## YOUR OBJECTIVE:
Pull every line containing "horizontal" from the data.

## EXTRACTED MATERIAL:
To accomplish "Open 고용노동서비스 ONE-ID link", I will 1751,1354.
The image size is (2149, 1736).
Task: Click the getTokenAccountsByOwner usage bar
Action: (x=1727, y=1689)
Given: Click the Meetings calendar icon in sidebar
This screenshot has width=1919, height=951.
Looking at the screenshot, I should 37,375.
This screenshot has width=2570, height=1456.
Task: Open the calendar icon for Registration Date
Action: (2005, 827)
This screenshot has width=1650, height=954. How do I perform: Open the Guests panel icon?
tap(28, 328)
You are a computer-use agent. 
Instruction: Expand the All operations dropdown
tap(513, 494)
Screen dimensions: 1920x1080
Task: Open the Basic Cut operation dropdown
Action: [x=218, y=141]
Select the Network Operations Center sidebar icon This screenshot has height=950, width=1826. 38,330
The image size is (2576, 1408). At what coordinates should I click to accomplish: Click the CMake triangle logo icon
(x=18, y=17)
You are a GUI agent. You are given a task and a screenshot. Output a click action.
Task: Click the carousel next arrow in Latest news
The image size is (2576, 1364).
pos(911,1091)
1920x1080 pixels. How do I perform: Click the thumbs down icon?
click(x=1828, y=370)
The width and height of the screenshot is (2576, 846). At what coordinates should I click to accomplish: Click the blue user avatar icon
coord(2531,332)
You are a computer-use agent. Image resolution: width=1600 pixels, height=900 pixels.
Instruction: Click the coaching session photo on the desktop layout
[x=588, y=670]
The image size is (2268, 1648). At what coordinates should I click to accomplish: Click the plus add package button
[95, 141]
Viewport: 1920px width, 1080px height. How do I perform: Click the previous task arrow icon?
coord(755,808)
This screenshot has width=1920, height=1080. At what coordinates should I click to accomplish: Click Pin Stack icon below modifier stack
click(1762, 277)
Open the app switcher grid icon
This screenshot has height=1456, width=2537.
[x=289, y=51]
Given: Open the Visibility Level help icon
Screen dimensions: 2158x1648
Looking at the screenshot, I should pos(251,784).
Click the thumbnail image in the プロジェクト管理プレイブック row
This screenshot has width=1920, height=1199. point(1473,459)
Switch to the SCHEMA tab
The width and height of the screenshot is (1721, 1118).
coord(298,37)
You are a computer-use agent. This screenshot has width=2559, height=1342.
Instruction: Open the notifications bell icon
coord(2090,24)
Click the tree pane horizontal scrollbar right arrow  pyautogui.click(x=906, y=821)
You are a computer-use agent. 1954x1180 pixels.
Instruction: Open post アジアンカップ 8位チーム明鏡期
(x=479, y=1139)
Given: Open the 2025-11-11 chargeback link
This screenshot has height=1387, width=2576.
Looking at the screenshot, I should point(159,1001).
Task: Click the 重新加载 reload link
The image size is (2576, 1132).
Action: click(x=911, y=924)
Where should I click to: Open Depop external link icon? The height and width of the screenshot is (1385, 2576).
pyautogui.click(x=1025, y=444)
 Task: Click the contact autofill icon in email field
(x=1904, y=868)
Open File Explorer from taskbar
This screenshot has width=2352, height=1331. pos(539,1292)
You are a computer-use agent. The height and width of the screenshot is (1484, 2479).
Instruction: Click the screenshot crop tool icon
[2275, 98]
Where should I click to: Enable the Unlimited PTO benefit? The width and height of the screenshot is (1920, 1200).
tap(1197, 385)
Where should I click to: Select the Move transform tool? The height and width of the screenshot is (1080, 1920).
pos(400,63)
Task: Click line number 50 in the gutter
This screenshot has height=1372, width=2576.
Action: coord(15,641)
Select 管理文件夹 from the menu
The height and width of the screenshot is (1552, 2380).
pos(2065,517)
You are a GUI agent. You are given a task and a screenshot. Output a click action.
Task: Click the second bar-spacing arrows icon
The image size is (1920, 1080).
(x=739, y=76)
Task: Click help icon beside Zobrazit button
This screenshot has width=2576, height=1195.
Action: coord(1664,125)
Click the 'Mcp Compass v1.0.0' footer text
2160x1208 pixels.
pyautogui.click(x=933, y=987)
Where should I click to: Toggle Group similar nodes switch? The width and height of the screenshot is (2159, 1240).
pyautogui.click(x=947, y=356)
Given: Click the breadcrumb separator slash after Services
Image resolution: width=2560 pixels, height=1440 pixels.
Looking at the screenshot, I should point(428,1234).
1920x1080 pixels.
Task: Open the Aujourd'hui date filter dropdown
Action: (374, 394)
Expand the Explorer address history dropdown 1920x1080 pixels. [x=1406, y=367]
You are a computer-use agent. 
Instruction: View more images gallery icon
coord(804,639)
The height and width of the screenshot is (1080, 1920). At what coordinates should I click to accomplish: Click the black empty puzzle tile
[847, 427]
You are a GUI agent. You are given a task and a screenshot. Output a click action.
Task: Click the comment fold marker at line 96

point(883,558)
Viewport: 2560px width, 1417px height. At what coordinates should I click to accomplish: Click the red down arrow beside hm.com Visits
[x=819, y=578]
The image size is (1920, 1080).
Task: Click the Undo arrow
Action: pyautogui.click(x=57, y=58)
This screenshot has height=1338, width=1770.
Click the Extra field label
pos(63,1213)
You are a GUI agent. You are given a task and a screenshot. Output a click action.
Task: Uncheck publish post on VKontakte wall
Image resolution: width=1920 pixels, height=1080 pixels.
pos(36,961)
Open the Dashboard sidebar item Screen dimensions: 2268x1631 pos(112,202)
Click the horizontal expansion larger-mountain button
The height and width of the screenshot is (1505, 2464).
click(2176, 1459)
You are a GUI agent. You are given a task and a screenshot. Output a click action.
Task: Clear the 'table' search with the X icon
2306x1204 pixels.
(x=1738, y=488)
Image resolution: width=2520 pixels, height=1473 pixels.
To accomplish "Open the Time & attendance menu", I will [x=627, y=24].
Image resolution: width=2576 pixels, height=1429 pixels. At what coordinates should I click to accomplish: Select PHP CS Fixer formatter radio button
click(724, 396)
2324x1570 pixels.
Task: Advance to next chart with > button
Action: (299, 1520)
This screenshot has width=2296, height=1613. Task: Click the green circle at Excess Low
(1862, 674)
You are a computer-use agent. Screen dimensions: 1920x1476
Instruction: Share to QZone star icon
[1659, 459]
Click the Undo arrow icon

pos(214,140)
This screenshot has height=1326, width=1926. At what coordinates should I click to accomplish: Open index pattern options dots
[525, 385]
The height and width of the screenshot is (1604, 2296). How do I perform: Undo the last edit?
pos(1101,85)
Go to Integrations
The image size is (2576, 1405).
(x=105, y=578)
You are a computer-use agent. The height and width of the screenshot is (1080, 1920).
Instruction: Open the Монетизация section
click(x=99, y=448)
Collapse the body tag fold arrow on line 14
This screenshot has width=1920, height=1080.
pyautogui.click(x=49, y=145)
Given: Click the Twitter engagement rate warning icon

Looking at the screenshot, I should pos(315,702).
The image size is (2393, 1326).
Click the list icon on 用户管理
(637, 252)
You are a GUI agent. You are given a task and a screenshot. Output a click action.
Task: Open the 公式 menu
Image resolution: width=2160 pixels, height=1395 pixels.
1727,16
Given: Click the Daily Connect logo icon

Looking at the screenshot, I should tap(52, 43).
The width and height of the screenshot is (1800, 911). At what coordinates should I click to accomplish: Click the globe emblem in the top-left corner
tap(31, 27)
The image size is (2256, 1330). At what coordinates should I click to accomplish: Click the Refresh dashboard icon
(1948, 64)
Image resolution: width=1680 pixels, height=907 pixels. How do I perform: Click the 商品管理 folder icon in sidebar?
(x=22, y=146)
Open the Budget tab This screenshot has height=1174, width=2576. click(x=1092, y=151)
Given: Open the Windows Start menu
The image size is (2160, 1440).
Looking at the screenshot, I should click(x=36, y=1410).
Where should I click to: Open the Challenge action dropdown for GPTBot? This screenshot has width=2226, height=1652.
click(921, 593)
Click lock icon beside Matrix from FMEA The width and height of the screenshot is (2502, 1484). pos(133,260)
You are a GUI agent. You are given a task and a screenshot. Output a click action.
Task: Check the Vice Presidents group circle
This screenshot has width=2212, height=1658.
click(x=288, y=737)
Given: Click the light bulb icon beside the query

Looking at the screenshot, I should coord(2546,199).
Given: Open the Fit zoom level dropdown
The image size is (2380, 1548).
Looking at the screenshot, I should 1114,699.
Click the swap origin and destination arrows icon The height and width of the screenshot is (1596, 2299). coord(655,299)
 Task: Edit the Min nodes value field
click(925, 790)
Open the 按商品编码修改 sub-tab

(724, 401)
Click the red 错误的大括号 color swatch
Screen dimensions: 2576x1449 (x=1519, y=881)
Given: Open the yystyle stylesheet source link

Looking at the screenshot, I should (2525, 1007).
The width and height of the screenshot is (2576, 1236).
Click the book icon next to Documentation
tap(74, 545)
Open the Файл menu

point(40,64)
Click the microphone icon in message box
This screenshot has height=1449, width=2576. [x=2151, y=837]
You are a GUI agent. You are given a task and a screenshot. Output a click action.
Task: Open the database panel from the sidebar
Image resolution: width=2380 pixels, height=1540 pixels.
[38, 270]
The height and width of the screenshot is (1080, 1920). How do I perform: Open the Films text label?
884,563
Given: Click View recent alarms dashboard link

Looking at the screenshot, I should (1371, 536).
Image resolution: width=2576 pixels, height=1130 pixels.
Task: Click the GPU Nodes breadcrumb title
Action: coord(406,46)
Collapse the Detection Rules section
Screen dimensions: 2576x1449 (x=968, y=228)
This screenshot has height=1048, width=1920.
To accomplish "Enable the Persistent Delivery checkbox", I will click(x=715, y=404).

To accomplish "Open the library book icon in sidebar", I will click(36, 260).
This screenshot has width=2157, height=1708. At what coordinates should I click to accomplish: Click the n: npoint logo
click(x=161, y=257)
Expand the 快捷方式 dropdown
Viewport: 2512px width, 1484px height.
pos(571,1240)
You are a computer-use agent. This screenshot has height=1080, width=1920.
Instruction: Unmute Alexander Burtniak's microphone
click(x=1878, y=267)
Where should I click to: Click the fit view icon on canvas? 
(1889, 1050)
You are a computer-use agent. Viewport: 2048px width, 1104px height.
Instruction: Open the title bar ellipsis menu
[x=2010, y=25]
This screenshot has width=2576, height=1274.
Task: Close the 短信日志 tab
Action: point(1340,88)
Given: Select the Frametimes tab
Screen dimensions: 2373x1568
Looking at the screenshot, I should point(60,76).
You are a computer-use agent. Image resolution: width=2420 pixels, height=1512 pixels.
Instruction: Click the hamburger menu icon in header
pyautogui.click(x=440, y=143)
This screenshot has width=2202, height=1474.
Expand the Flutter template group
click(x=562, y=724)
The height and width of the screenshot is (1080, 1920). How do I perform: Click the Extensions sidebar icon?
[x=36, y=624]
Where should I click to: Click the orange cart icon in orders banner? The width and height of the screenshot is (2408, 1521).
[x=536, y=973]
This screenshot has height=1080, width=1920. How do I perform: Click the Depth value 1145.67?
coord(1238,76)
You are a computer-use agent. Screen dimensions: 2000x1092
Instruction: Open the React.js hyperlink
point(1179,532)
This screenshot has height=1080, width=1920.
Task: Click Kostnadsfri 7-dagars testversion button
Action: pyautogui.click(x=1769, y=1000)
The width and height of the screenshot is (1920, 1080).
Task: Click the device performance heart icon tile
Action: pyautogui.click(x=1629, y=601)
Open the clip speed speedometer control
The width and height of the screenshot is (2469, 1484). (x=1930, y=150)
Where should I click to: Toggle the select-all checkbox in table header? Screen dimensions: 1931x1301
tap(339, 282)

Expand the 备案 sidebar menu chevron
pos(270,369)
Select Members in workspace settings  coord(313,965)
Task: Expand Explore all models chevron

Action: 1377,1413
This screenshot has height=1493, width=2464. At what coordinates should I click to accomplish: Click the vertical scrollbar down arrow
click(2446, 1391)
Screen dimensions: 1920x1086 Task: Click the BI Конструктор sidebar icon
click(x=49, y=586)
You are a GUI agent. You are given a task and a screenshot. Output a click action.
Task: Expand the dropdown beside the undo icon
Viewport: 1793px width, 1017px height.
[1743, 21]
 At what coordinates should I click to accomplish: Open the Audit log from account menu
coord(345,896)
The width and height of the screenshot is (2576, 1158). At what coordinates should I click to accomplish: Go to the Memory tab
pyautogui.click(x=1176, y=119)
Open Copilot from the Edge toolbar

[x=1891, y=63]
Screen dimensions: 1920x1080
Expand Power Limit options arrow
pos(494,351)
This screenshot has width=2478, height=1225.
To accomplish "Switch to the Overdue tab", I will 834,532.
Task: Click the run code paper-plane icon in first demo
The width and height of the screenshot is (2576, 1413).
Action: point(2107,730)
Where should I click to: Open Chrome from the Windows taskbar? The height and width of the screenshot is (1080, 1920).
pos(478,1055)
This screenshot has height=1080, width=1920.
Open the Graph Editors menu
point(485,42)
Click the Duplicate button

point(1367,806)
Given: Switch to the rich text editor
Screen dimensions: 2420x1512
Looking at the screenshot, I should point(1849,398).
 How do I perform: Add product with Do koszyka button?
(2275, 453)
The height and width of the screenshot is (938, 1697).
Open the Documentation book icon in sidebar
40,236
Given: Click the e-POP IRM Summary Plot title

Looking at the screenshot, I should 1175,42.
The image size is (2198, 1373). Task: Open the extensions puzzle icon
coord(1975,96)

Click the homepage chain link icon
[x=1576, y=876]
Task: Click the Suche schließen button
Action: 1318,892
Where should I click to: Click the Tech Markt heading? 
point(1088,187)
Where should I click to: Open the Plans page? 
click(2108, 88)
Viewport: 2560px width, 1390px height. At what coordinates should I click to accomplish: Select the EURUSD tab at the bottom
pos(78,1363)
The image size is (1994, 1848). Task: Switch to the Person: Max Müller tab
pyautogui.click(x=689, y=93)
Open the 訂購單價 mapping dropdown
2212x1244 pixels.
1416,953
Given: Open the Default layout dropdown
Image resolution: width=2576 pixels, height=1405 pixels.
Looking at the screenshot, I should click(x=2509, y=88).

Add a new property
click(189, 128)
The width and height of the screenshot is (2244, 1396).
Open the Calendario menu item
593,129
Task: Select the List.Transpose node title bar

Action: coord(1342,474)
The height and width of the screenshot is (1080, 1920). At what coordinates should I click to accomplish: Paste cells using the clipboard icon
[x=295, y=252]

## EXPECTED ANSWER:
Click the tree pane horizontal scrollbar right arrow  pyautogui.click(x=906, y=821)
Click the horizontal expansion larger-mountain button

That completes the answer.